[Dataset excerpts]
[Start of Attachment]
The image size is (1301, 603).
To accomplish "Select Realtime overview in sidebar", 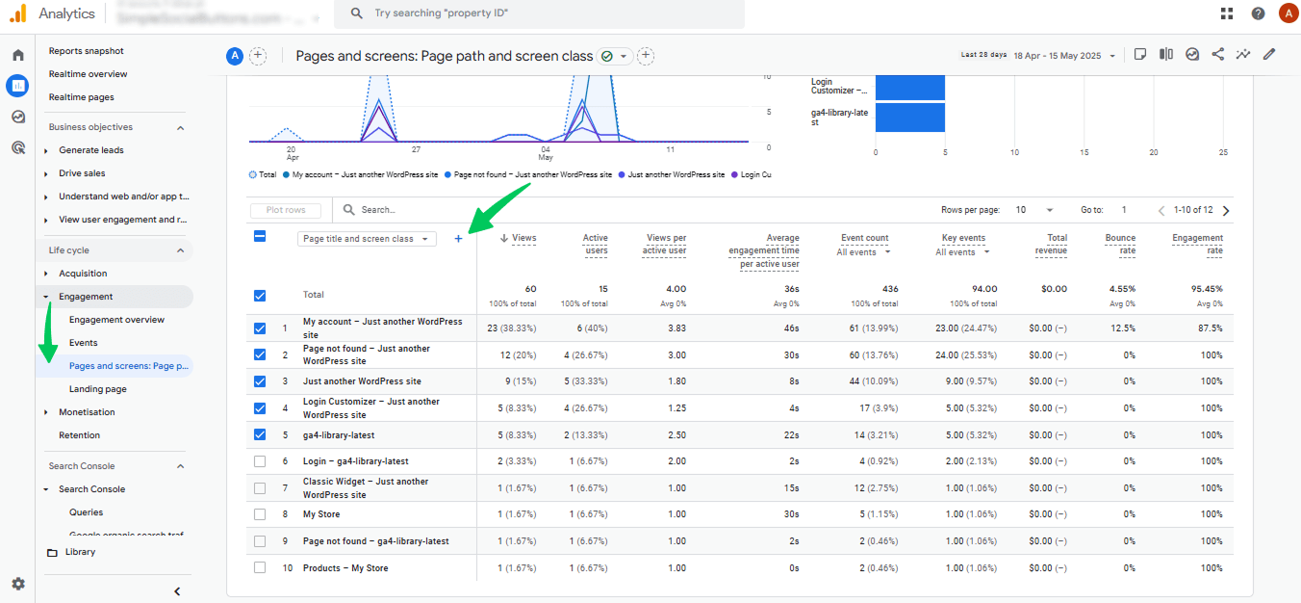I will (x=89, y=74).
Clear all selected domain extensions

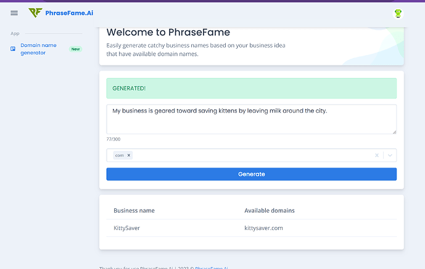pos(377,155)

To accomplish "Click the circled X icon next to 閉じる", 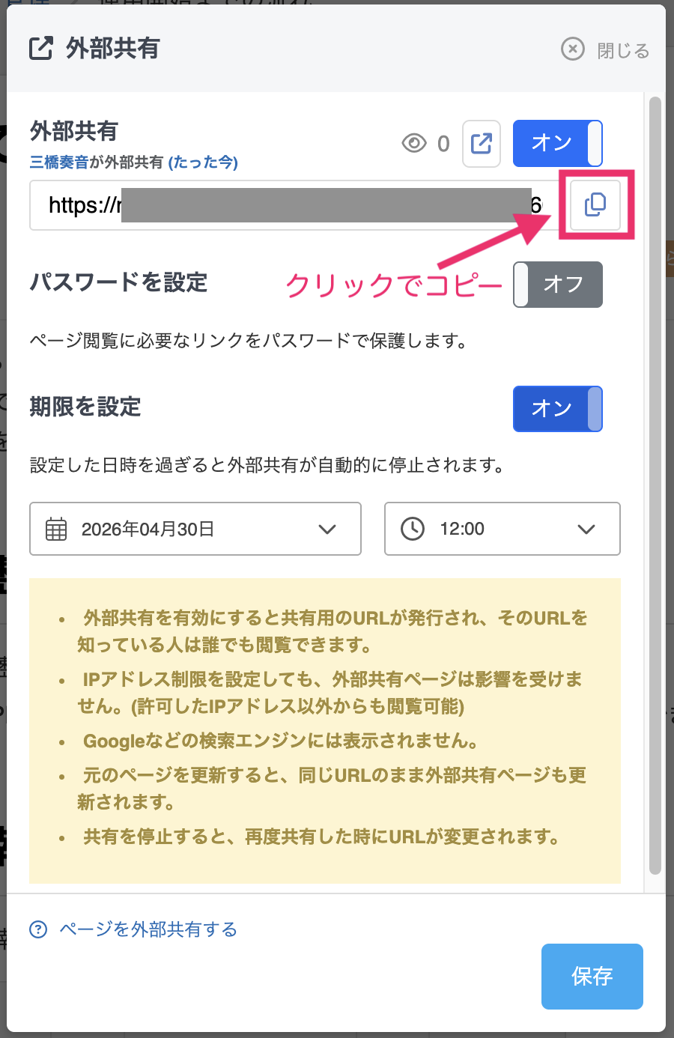I will [573, 49].
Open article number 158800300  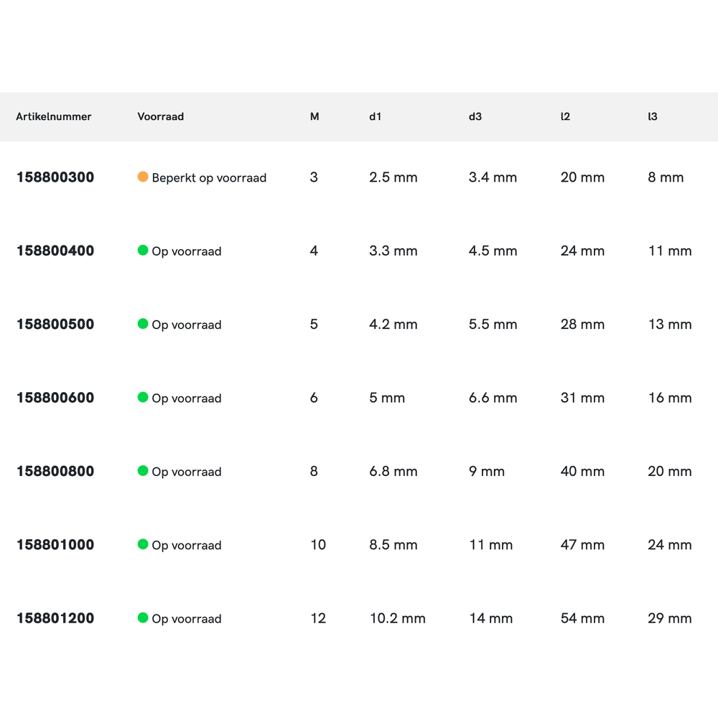point(55,177)
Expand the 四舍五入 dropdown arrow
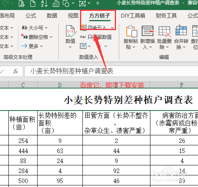This screenshot has width=198, height=187. [x=112, y=28]
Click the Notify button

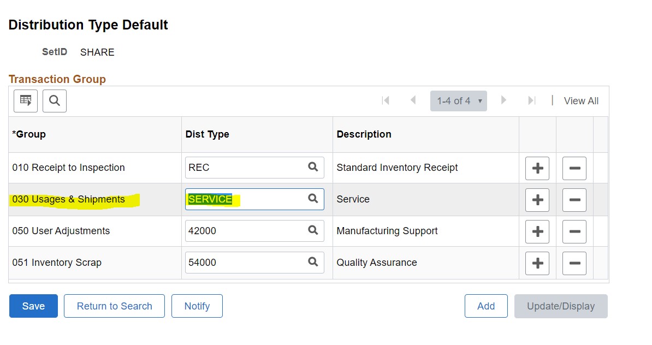click(197, 306)
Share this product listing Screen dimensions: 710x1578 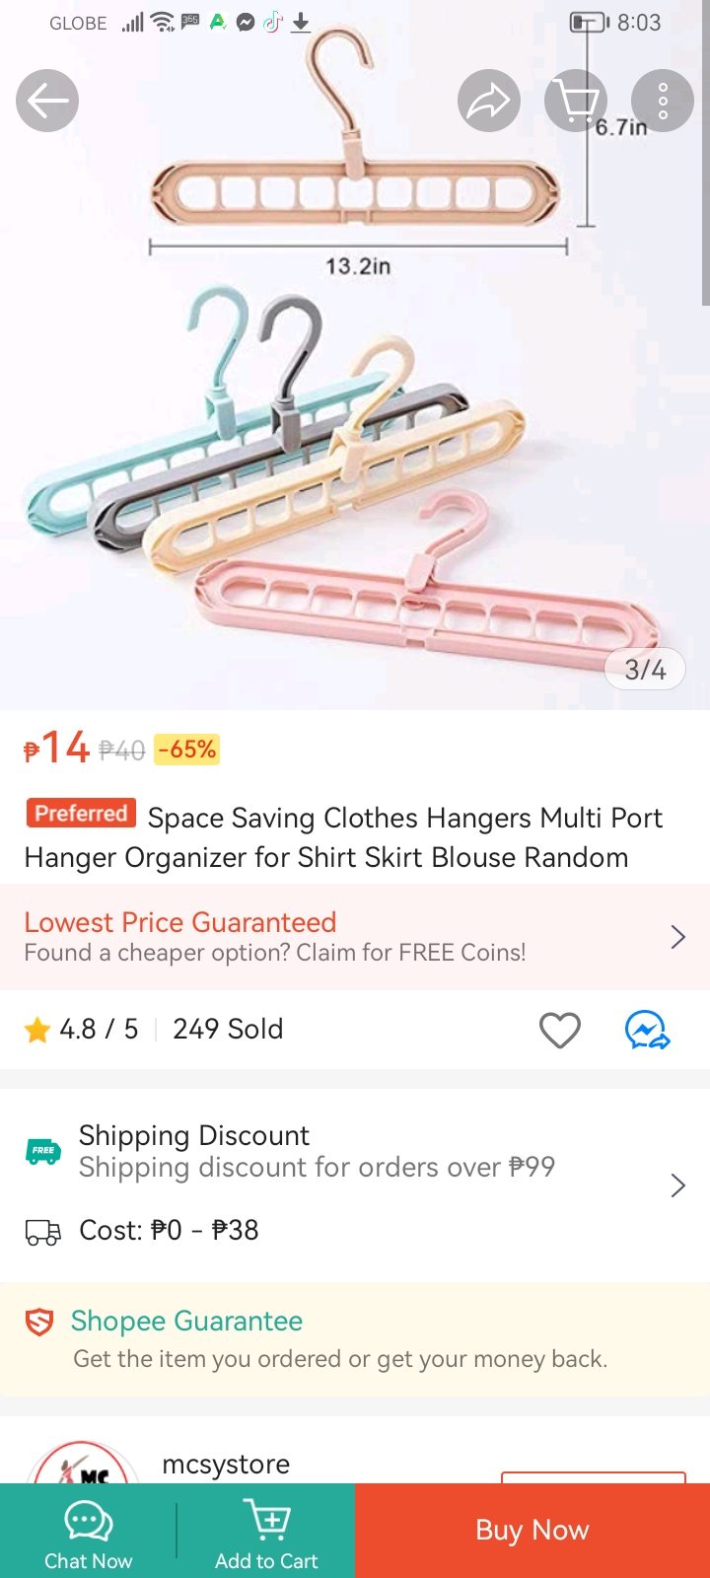click(x=488, y=101)
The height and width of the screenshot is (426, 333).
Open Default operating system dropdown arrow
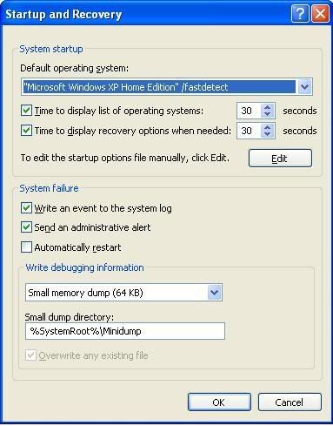[304, 87]
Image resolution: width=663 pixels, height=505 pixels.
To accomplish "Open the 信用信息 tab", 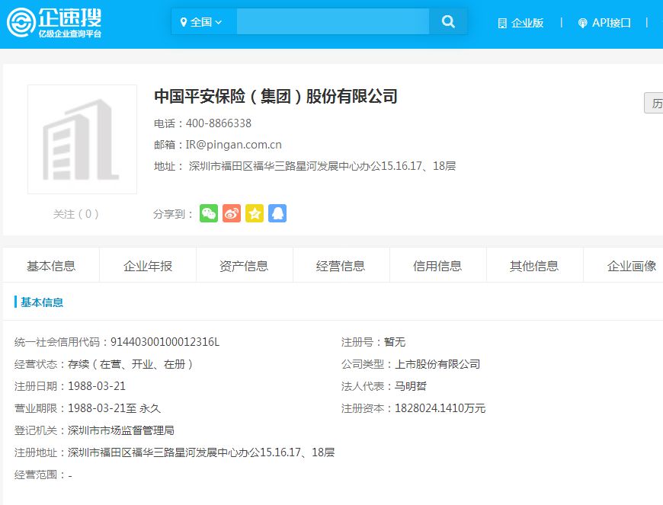I will [437, 264].
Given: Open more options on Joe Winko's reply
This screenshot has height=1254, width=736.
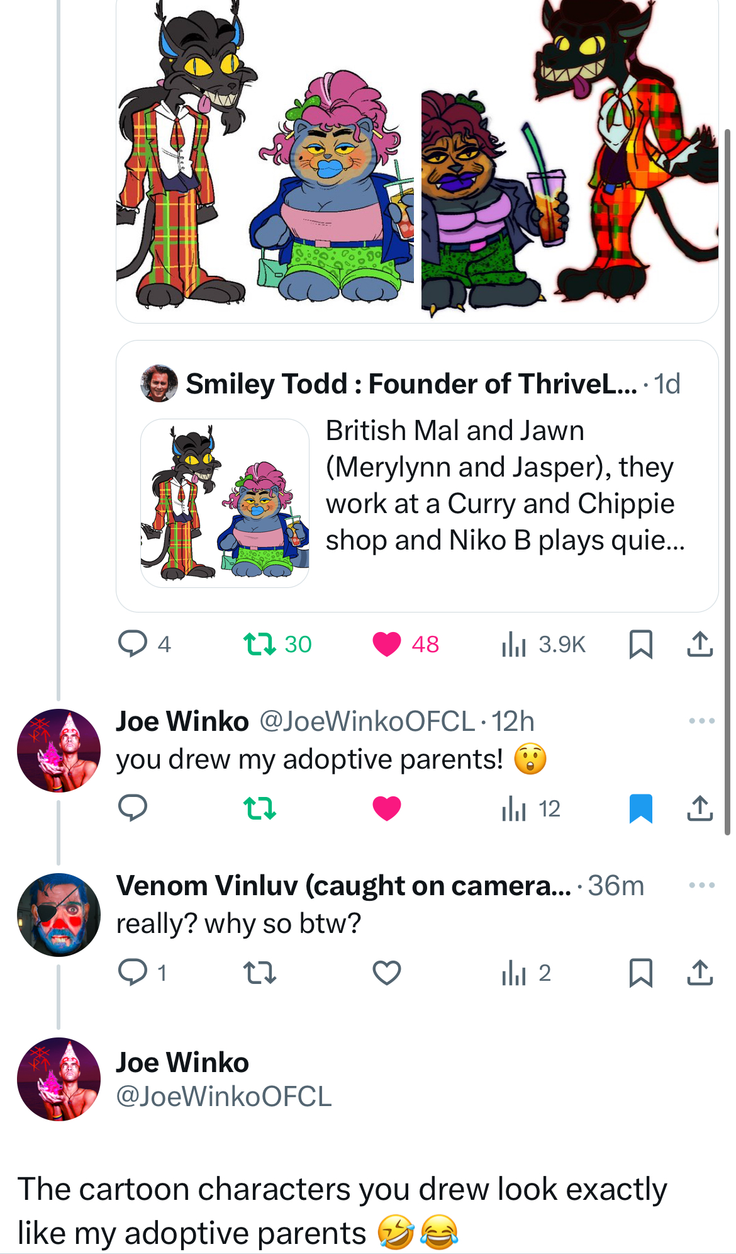Looking at the screenshot, I should point(701,721).
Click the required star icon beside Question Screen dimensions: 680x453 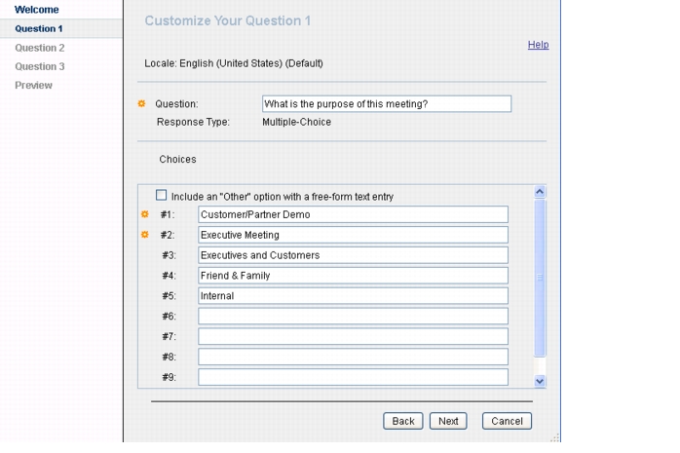click(141, 103)
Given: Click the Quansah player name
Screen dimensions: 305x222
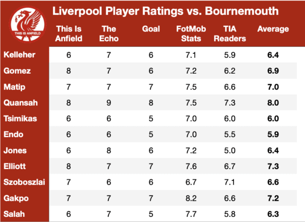Looking at the screenshot, I should click(21, 103).
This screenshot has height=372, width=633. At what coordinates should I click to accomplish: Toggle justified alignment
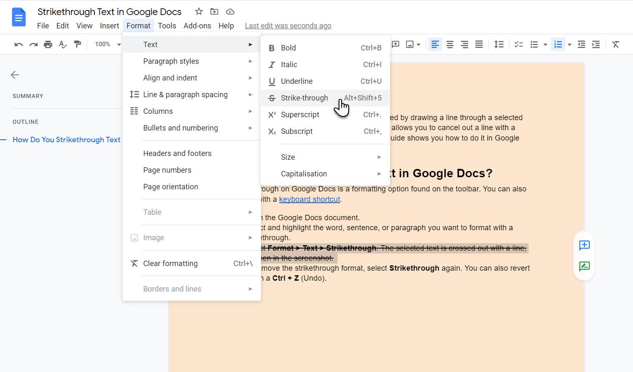(479, 44)
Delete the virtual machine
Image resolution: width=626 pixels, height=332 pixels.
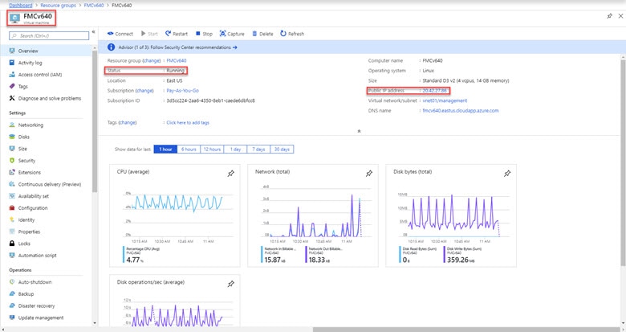262,34
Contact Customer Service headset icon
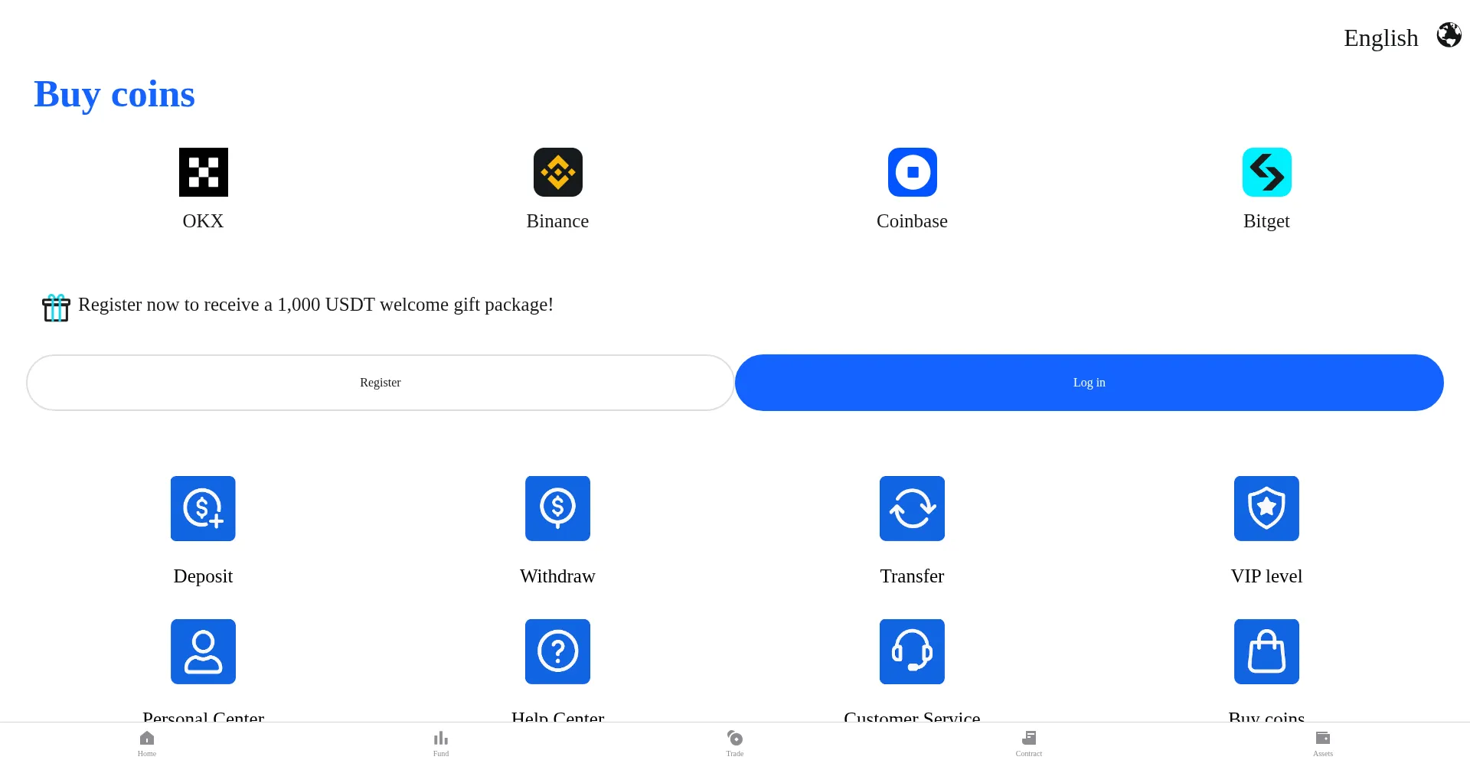This screenshot has width=1470, height=760. pos(912,651)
[End of Attachment]
## Description of the task
Only the lines that contain the string "Given" should be copied from the entries above.

## Written response
Given: Open more options on Joe Winko's reply
Given: Click the Quansah player name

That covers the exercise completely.